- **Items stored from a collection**
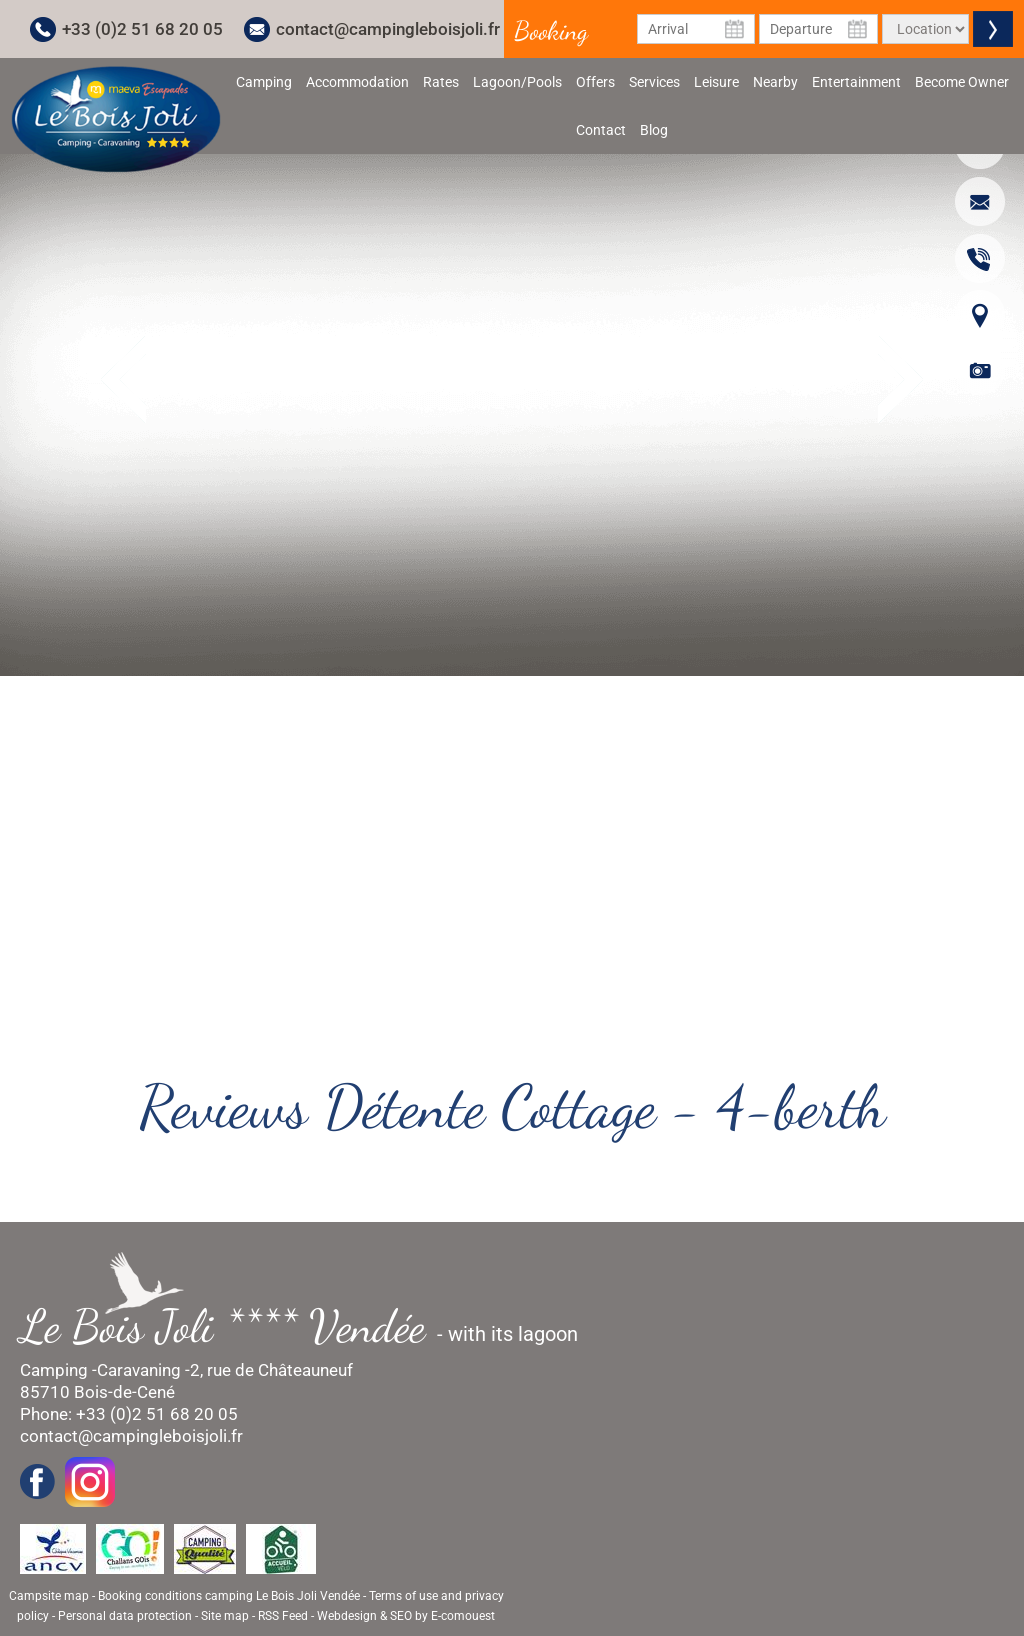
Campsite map (49, 1596)
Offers (595, 82)
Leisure (716, 82)
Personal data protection (125, 1616)
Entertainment (856, 82)
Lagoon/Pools (517, 82)
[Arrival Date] (696, 29)
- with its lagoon (309, 1326)
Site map (225, 1616)
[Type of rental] (925, 29)
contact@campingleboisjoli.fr (388, 29)
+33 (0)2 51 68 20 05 (142, 29)
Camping (264, 82)
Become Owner (962, 82)
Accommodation (357, 82)
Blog (654, 130)
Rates (441, 82)
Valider (993, 29)
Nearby (775, 82)
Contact (601, 130)
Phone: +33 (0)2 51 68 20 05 (129, 1414)
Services (654, 82)
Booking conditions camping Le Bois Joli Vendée (229, 1596)
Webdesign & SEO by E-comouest (406, 1616)
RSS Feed (283, 1616)
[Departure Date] (818, 29)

- **Exercise requirements**
Rewrite every item above as a JSON list of strings, one string per line, skipping blank lines and leaving out the pictures.

- **Written solution**
[
  "Campsite map (49, 1596)",
  "Offers (595, 82)",
  "Leisure (716, 82)",
  "Personal data protection (125, 1616)",
  "Entertainment (856, 82)",
  "Lagoon/Pools (517, 82)",
  "[Arrival Date] (696, 29)",
  "- with its lagoon (309, 1326)",
  "Site map (225, 1616)",
  "[Type of rental] (925, 29)",
  "contact@campingleboisjoli.fr (388, 29)",
  "+33 (0)2 51 68 20 05 (142, 29)",
  "Camping (264, 82)",
  "Become Owner (962, 82)",
  "Accommodation (357, 82)",
  "Blog (654, 130)",
  "Rates (441, 82)",
  "Valider (993, 29)",
  "Nearby (775, 82)",
  "Contact (601, 130)",
  "Phone: +33 (0)2 51 68 20 05 (129, 1414)",
  "Services (654, 82)",
  "Booking conditions camping Le Bois Joli Vendée (229, 1596)",
  "Webdesign & SEO by E-comouest (406, 1616)",
  "RSS Feed (283, 1616)",
  "[Departure Date] (818, 29)"
]